Les Ghanéens doivent faire face à une inflation de 37% sur un an, allant jusqu’à 100% pour certains produits alimentaires. La monnaie (Le Cedi) s’est également effondrée de 40% face au dollar, 27% face à l’euro. La balance des paiements s’en trouve d’autant affectée que le règlement de la plupart des importations s’effectue en dollars. Enfin, la dette s’élèvera quant à elle à 100% du PIB selon la banque mondiale en fin d’année courante.

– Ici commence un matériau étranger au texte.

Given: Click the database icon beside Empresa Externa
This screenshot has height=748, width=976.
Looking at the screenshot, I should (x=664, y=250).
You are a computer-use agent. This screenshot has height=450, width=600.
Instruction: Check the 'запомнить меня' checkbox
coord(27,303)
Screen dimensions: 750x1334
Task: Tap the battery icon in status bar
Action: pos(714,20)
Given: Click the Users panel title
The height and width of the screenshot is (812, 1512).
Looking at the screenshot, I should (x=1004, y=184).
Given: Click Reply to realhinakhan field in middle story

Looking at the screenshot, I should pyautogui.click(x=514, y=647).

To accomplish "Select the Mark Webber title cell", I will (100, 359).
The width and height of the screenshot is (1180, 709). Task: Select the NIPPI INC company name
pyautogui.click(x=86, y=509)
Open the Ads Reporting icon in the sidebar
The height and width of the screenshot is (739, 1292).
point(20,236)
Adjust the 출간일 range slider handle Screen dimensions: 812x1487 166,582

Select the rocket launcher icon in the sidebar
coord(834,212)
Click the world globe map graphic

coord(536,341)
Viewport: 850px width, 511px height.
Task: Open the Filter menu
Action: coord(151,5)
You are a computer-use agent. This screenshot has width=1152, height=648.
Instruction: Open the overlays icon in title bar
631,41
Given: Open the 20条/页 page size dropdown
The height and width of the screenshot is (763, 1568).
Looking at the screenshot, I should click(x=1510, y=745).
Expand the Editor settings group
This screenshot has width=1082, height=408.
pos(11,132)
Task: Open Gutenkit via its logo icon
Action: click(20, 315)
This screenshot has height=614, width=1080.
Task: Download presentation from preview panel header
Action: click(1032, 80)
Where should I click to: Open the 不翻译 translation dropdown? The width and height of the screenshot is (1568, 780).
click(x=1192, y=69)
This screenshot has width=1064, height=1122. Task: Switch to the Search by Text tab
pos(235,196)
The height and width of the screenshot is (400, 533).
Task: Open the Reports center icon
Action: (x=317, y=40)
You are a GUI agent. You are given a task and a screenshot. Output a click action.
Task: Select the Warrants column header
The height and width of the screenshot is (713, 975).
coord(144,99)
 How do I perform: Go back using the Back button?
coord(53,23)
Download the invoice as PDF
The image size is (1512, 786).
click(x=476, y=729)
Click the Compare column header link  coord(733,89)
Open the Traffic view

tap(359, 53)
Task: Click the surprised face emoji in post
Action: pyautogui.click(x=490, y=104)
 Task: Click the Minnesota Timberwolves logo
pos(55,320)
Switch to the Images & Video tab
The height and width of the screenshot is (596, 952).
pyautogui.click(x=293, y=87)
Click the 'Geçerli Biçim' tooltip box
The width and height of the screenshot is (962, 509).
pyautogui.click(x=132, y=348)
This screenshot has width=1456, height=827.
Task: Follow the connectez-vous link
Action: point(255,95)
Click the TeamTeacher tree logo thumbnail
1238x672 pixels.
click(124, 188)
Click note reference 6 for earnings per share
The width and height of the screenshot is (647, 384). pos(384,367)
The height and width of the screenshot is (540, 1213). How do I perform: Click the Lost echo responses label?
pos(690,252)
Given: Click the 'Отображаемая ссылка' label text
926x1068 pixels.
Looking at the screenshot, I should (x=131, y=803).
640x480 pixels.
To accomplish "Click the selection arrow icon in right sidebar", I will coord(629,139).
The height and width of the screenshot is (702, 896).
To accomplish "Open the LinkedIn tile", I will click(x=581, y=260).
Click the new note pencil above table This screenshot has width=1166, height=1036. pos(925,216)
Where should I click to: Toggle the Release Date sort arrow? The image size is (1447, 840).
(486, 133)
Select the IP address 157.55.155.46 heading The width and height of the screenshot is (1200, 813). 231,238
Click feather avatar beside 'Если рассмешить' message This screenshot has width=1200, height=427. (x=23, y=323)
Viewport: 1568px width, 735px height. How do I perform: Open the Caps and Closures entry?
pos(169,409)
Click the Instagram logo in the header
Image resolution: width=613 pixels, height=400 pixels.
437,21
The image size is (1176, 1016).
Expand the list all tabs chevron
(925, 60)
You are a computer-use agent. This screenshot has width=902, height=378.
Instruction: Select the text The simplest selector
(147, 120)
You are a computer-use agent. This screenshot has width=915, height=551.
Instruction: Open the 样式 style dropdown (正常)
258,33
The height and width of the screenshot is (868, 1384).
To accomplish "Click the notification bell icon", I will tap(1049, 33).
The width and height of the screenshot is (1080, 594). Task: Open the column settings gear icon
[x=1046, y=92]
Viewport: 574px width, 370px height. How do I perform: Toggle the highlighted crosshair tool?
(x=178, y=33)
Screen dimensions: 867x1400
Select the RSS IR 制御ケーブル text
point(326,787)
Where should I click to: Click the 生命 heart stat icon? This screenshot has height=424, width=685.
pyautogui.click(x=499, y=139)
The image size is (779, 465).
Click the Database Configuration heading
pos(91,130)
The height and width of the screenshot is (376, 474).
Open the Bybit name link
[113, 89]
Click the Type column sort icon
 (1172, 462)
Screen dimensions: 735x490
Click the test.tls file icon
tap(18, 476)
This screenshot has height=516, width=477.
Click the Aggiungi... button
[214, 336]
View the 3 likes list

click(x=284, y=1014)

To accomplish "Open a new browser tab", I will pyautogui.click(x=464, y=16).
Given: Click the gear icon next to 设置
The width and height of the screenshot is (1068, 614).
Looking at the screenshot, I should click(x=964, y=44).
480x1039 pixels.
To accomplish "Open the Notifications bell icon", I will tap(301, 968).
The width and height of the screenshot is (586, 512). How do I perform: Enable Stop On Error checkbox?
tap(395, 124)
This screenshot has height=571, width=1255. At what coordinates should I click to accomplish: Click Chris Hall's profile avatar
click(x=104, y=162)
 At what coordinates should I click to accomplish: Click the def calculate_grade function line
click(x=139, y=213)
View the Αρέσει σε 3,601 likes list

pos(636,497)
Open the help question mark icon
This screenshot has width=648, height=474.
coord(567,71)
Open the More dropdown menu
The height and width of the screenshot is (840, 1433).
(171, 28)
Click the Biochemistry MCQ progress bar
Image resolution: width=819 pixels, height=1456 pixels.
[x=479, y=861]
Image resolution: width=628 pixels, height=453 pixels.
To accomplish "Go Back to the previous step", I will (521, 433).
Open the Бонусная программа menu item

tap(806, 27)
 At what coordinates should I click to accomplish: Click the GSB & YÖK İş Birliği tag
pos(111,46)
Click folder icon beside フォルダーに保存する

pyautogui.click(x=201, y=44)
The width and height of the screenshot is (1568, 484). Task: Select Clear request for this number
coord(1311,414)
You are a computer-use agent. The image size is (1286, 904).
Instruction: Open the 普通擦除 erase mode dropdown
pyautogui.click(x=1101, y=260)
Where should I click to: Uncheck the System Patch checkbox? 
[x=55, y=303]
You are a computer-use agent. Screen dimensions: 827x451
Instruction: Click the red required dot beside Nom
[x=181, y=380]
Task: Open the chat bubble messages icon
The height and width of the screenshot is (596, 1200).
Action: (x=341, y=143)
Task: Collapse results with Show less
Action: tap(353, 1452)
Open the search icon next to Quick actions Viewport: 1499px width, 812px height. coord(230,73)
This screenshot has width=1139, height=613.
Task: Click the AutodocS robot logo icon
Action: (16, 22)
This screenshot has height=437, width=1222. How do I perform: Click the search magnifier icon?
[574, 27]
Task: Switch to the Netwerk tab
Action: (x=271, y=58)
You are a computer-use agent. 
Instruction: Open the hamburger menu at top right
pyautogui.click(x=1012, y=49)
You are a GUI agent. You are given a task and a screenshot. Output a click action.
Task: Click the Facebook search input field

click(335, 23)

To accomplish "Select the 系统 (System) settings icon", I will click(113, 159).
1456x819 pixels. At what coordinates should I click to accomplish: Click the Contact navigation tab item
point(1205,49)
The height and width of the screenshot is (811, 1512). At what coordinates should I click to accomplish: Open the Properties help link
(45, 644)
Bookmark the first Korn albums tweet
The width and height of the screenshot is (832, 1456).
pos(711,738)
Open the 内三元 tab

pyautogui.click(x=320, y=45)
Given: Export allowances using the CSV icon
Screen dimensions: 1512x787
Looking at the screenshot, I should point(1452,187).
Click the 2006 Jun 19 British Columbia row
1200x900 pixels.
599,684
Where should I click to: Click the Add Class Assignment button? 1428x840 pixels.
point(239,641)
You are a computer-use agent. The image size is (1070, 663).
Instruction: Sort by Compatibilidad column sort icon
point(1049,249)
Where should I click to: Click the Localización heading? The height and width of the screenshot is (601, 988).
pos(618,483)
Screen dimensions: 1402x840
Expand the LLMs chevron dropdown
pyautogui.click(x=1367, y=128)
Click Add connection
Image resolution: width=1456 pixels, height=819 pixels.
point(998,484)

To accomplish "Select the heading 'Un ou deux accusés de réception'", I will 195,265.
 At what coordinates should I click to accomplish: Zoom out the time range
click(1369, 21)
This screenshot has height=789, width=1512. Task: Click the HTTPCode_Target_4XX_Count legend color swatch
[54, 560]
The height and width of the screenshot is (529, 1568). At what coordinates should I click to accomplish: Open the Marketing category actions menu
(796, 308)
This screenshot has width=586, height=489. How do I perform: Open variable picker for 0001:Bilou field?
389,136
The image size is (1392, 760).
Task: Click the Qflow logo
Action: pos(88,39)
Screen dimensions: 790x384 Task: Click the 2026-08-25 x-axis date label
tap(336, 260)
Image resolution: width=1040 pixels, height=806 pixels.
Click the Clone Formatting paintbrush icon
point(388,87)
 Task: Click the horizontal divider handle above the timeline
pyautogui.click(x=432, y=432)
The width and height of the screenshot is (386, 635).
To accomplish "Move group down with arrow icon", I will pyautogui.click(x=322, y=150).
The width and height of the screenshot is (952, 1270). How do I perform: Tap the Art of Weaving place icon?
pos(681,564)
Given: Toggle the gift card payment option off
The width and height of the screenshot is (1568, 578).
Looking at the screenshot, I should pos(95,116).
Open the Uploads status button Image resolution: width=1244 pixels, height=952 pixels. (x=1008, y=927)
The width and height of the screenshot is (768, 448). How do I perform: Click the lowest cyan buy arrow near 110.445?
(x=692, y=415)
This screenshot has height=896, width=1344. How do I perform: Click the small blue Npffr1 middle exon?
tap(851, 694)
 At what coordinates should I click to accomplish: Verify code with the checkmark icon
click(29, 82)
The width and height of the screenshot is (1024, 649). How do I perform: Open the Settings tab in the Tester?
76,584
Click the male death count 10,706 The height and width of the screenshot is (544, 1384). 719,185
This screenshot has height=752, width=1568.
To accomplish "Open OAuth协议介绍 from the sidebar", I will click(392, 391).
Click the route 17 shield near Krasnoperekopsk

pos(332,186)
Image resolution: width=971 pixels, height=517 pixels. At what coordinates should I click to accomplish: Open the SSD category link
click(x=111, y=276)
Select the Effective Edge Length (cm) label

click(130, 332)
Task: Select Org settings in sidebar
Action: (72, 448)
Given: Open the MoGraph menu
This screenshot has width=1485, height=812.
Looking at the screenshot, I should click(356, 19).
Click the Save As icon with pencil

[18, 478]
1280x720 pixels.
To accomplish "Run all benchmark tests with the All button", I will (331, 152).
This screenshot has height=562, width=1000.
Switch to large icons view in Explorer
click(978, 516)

Cet ensemble de constats défavorables ont amené les agences de notation à abaisser la note du Ghana, le pays ayant ainsi perdu son accès aux marchés financiers internationaux.

Une attractivité ghanéenne diminuée mais toujours réelle

Pour les opérateurs économiques, en dépit de la situation dégradée du pays, les atouts du Ghana demeurent suffisamment importants pour voir le pays comme une opportunité d’investissement.

Les perspectives de croissance demeurent relativement élevées, entre 3 et 4% pour 2022, en dépit de la crise financière. Les ressources naturelles du pays demeurent en deçà des capacités de production (en particulier pour l’or, les minéraux, le pétrole et les produits agricoles). Le Ghana se trouve par ailleurs être l’un des pays parmi les plus stables et démocratiques d’Afrique de l’Ouest et sans problème de sécurité.

Le Ghana est également un pays très digitalisé grâce à un réseau mobile très performant.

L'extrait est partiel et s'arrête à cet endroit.